Korean Artificial Sun Sets New World Record By Maintaining 100 Million Degrees For 20 Seconds

KSTAR ( Korea Superconducting Tokamak Advanced Research ), a superconducting fusion device, also known as the ‘Korean artificial sun’, set the new world record by maintaining high temperature plasma for 20 seconds with ion temperature of more than 100 million degrees Celsius.

Korean Artificial Sun Sets New World Record By Maintaining 100 Million Degrees For 20 Seconds

As reported this week, the KSTAR Research Center of the Korean Fusion Energy Institute (KFE), in a joint investigation with Seoul National University (SNU) and Columbia University of the United States, achieved continued operation of plasma for 20 seconds with an ion temperature above 100 million degrees, which is one of the core conditions of nuclear fusion in the KSTAR 2020 Plasma Campaign.

Thus, the 8-second plasma operating time span established during the 2019 campaign was extended by more than 2 times.

To recreate the fusion reactions that occur in the Sun of our system, hydrogen isotopes must be placed inside a fusion device like KSTAR to generate a plasma state where ions and electrons separate, and the ions must be heated and kept at high temperatures.

Until now, there have been other fusion devices that have briefly handled plasma at temperatures of 100 million degrees or more. None exceeded the barrier of maintaining operation for more than 10 seconds. It is the operating limit of the normal conduction device and it was difficult to maintain a stable plasma state in the fusion device at such high temperatures for a long time.

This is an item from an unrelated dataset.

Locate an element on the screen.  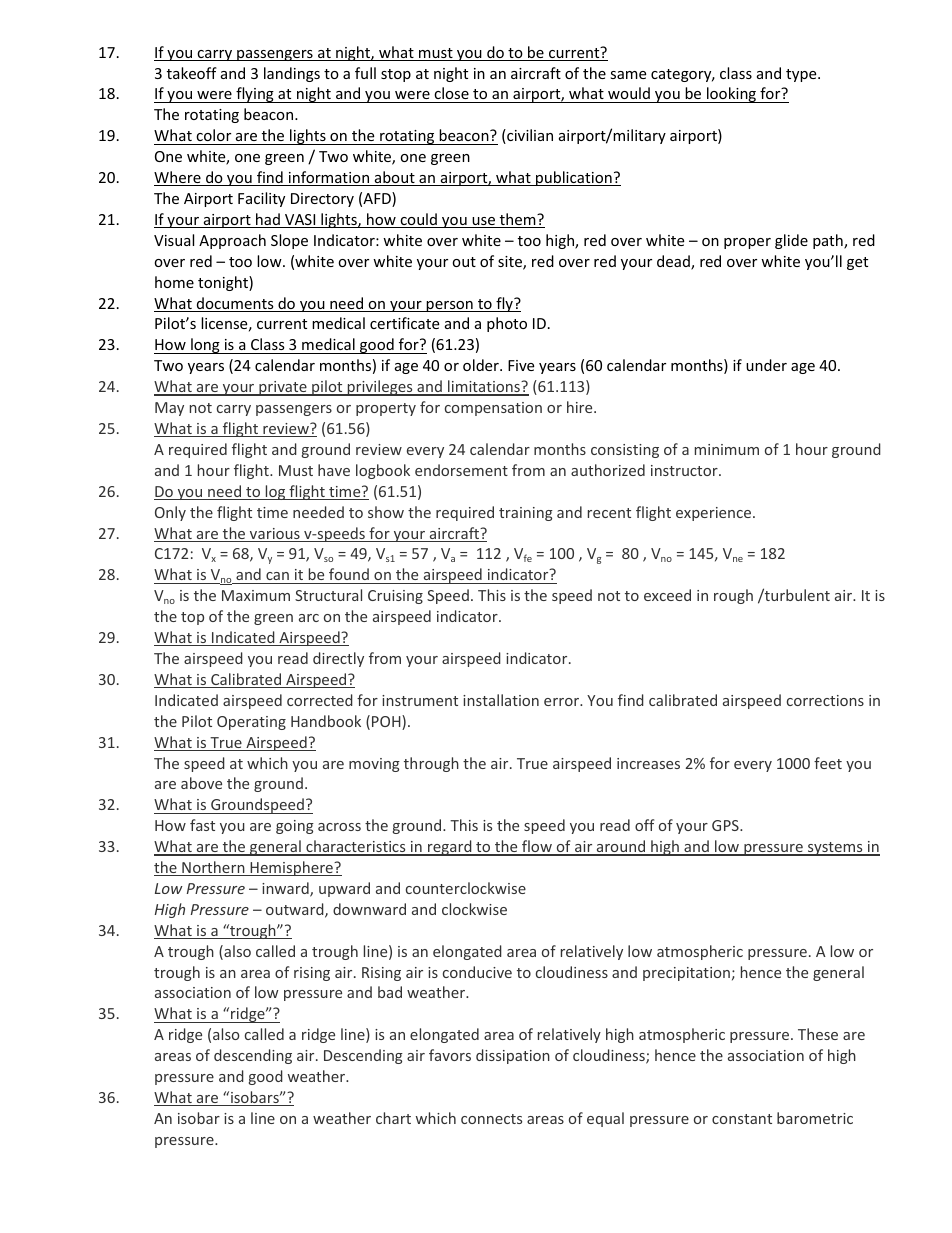
compensation is located at coordinates (493, 409).
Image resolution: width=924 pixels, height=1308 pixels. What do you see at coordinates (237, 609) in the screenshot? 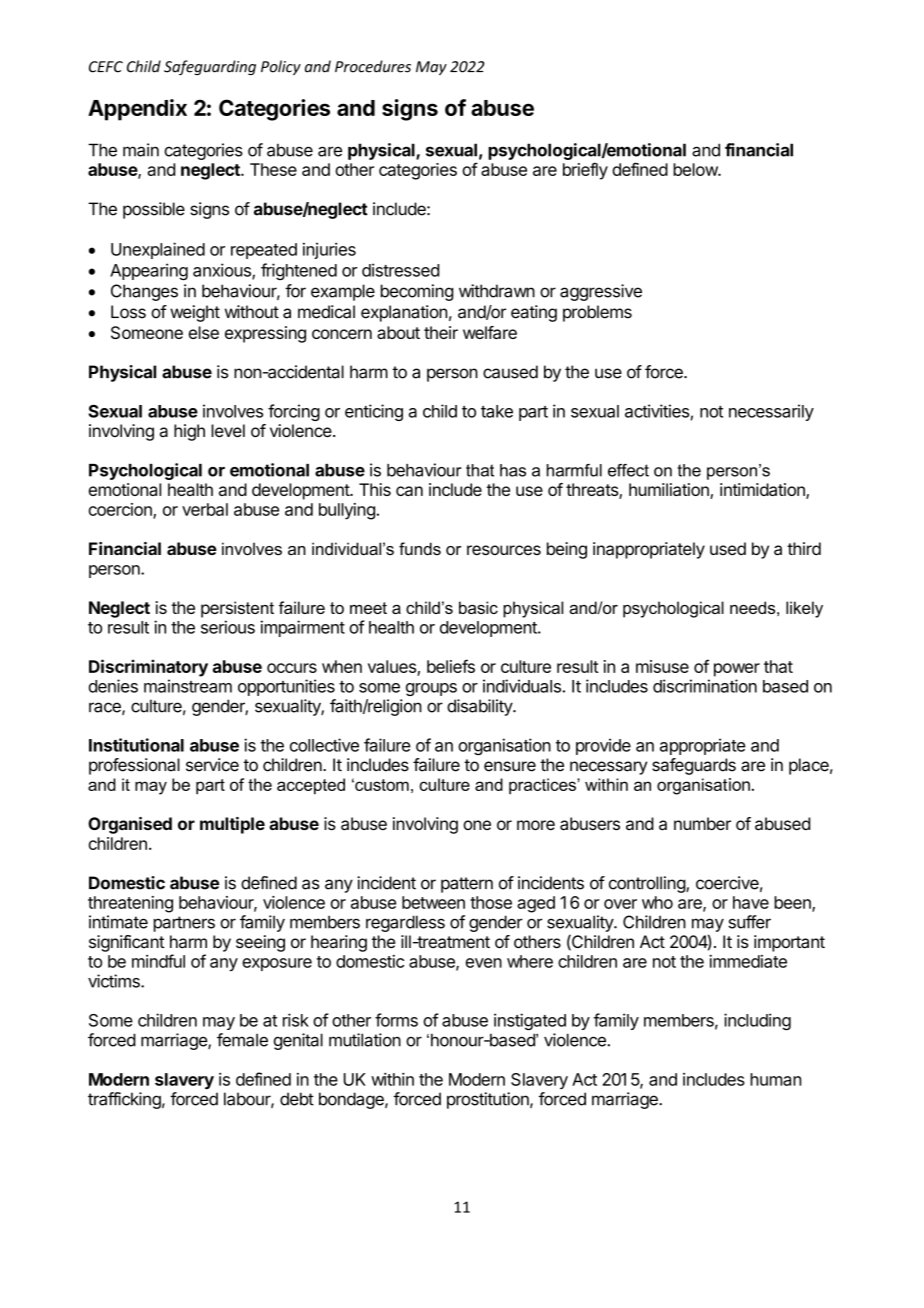
I see `persistent` at bounding box center [237, 609].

In its 2020 experiment – which took place at the end of last November – KSTAR improved the performance of the ‘internal transport barrier mode’ (ITB), one of the next generation plasma modes of operation developed last year and which managed to maintain the state of the plasma for a long period of time, exceeding the existing limits of ultra-high temperature plasma operation.

Director Si-Woo Yoon, KSTAR Research Center at KFE, explained: “The technologies required for 100 million long plasma operations are the key to the realization of fusion energy, and KSTAR’s success in maintaining of high-temperature plasma for 20 seconds will be a major turning point in the race to secure technologies for the long-term operation of high-throughput plasma, a critical component in the commercial nuclear fusion reactor of the future. ‘

KSTAR began operating the device last August and extended its experiments to just a couple of weeks ago, performing a total of 110 – including high-throughput plasma operation and plasma disruption mitigation experiments. More key results will be shared at the IAEA Fusion Energy Conference to be held in May 2021.

The ultimate goal of this device is to achieve 300-second continuous operation with an ion temperature above 100 million degrees by 2025.